La vallata lacrimevole

Edward Norton, l’attore. L’ambiguo trafficante di droga de La 25a ora di (25th Hour, Spike Lee, 2002), lo sfuggente misterioso di Fight Club (id., David Fincher, 1999), l’imperturbabile e saggio avvocato di Larry Flynt – Oltre lo scandalo (The People vs. Larry Flynt, Milos Forman, 1996). Un attore eclettico, capace, imprevedibile, che finora non aveva sbagliato un colpo. Poi, come d’altronde nella filmografia di tutti i più grandi, arriva inesorabile la macchia, che speriamo sia facile da lavare e che se ne vada senza lasciare traccia alcuna. Non si capisce bene perché Norton e la deuteragonista, la promettente Evan Rachel Wood, che già nella scomoda commedia adolescenziale Thirteen (id., Catherine Hardwicke, 2003) aveva dimostrato le sue potenzialità, abbiano preso parte a un progetto di questo genere: il mediocre Down in the valley, zoppicante terzo film di David Jacobson.

Anzi, si può capire. Il progetto infatti, l’idea di base che sorregge il film non è niente male: un giovane ragazzo, che si crede un cowboy contemporaneo, diventa l’eroe cattivo e negativo, ma lo diventa perché non si riconosce nella società contemporanea, nella sua perdita di valori morali ed etici, e così si fa psicopatico, combattendo quella stessa società con le povere armi a sua disposizione. L’idea è buona. Svilupparla bene è un altro discorso. Mentre nella prima metà del film infatti la pellicola scorre relativamente nell’attesa che prenda un buon corso (l’eroe negativo risulta addirittura simpatico), è da un certo momento in poi che il film prende una brutta piega, sia dal punto di vista narrativo che da quello del linguaggio cinematografico, sprofondando nel politicamente corretto, nella banalità più triviale e, come troppo spesso accade nelle commedie e nei drammi americani, con il presunto giusto e buono che ha la meglio.

Voci estratte:
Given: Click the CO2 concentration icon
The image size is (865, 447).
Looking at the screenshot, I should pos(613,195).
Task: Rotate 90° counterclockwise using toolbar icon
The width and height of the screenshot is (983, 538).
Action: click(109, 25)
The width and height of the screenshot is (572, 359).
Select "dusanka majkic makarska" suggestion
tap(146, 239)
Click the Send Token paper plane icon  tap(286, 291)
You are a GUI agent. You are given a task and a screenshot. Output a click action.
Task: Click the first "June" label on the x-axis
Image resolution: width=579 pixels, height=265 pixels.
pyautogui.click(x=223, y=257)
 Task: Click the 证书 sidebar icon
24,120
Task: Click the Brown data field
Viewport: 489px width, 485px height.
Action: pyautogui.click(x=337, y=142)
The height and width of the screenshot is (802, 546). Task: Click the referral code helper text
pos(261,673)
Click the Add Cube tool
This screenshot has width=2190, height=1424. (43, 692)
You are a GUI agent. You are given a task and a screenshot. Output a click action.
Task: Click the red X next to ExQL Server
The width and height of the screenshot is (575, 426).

Consegna scritta: Riporta il brano della recensione di Down in the valley che si apre con le parole contenenti "Edward Norton, l’attore." e si chiude con "di David Jacobson.", mettendo "versatile" al posto di "eclettico".

Soluzione esercizio:
Edward Norton, l’attore. L’ambiguo trafficante di droga de La 25a ora di (25th Hour, Spike Lee, 2002), lo sfuggente misterioso di Fight Club (id., David Fincher, 1999), l’imperturbabile e saggio avvocato di Larry Flynt – Oltre lo scandalo (The People vs. Larry Flynt, Milos Forman, 1996). Un attore versatile, capace, imprevedibile, che finora non aveva sbagliato un colpo. Poi, come d’altronde nella filmografia di tutti i più grandi, arriva inesorabile la macchia, che speriamo sia facile da lavare e che se ne vada senza lasciare traccia alcuna. Non si capisce bene perché Norton e la deuteragonista, la promettente Evan Rachel Wood, che già nella scomoda commedia adolescenziale Thirteen (id., Catherine Hardwicke, 2003) aveva dimostrato le sue potenzialità, abbiano preso parte a un progetto di questo genere: il mediocre Down in the valley, zoppicante terzo film di David Jacobson.